====== Passage shown ======

Dive Brief:
- Obesity medication Contrave makers Orexigen and Takeda have filed a patent infringement claim in Delaware district court against Actavis, which is trying to elbow its way into the weight-loss market with a Contrave copycat.
- The suit essentially freezes Actavis' efforts to gain FDA approval for its generic formulation of Contrave for 30 months, barring a positive court decision for the company.
- This latest challenge comes shortly after a well-publicized situation in which a data leak from an important Contrave trial evaluating cardiovascular risk led to the trial being halted, and to Takeda reportedly considering arbitration to make Orexigen pay for the cost of a new trial.
Dive Insight:
The backstory: Orexigen got into hot water in March after prematurely releasing data implying that Contrave significantly reduced adverse CVD events like heart attacks and strokes (to the tune of 41%)—particularly staggering for an obesity drug. Officials overseeing the trial and others from the FDA slammed the unauthorized data release and said the results were "unreliable" and "misleading."

======

**Your task:** Repeat word for word the part of the Contrave patent suit brief that begins with the words containing "- This latest" and ends with "a new trial.".

====== Record set ======

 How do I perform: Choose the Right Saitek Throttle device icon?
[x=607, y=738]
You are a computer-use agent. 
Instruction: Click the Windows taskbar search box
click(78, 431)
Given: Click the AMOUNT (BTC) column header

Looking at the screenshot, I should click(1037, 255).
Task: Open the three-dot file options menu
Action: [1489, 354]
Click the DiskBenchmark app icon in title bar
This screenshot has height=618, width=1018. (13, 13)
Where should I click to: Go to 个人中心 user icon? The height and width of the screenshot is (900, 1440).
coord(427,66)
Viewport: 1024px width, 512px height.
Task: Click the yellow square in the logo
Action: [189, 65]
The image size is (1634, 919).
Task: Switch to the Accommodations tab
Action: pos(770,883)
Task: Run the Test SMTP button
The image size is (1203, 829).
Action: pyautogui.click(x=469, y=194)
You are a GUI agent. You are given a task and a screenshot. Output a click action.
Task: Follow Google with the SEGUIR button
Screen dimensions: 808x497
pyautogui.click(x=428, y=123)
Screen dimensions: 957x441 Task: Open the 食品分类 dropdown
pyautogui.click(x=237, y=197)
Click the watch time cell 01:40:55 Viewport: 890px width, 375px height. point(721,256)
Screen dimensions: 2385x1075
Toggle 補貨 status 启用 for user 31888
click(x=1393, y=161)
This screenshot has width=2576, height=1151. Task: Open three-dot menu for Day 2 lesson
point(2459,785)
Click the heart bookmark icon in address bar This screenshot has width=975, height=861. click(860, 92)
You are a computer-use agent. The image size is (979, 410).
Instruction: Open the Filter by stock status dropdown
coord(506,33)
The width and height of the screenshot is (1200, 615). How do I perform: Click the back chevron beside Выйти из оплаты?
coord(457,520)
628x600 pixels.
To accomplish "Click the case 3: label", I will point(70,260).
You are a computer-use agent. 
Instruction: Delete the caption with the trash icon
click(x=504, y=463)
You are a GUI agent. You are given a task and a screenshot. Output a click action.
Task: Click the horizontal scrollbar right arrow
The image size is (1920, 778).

======

**Task result:**
- This latest challenge comes shortly after a well-publicized situation in which a data leak from an important Contrave trial evaluating cardiovascular risk led to the trial being halted, and to Takeda reportedly considering arbitration to make Orexigen pay for the cost of a new trial.